*Passage*:
====================
# Danish Masterworks



## Harbrook (Mar 29, 2008)

I stumbled upon these tanks set ups that blew me away!... the language is in danish, but the pictures are VERY international...

WOW... I want one of those tanks!!!

check it out

http://www.malawigruppen.dk/udstilling1.htm


----------



## alicem (Jul 26, 2007)

What fantastic tanks. Thanks for sharing that link. 
I like Kim Jacobsen's the best.
Wonderful rockwork.


----------



## 12pointer (May 30, 2006)

Those are amazeing tanks. Theres another site The Cichlid Room Compainion and one of the members (Jesper) has some Awsome tanks also. Those Danish people know how to aquascape their tanks!!


----------



## TailorO (Apr 7, 2008)

i love the one that is set into the wall under the stairs! I would kill to have that!


----------



## hnz808 (Apr 20, 2008)
====================
*Supplied material*:
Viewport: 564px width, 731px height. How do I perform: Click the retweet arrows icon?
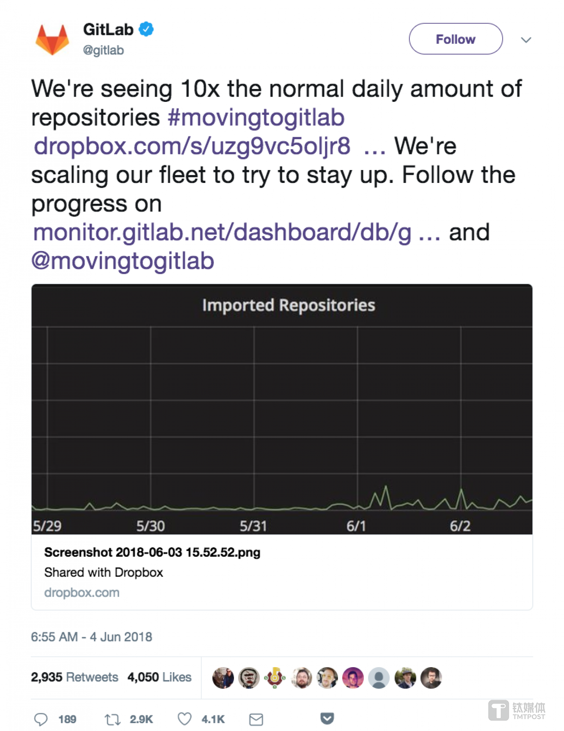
====================
*Jobs*:
(a) Reproduce the part of the forum thread about Danish aquarium tanks that opens with the words containing "Those are amazeing" and closes with "to have that!".
(b) In the forum thread about Danish aquarium tanks, where is the tank that TailorO loves set?
(c) Go on with the forum thread about Danish aquarium tanks from the point where it stops.

*Expected responses*:
(a)
Those are amazeing tanks. Theres another site The Cichlid Room Compainion and one of the members (Jesper) has some Awsome tanks also. Those Danish people know how to aquascape their tanks!!


----------



## TailorO (Apr 7, 2008)

i love the one that is set into the wall under the stairs! I would kill to have that!

(b) Into the wall under the stairs.

(c)
wow...looks good... :thumb: :thumb:


----------



## marge618 (Mar 12, 2006)

Harbrook said:


> I stumbled upon these tanks set ups that blew me away!... the language is in danish, but the pictures are VERY international...
> 
> WOW... I want one of those tanks!!!
> 
> ...


Now I want to find a Danish translater. Also, I need tank sizes in gallons ... or feet. My, goodness, the rock work is terrific! :thumb:

Later,
Marge


----------



## Harbrook (Mar 29, 2008)

1000 ltrs is 265 us gallons if that helps....

some of those tanks are absolute monsters!!!!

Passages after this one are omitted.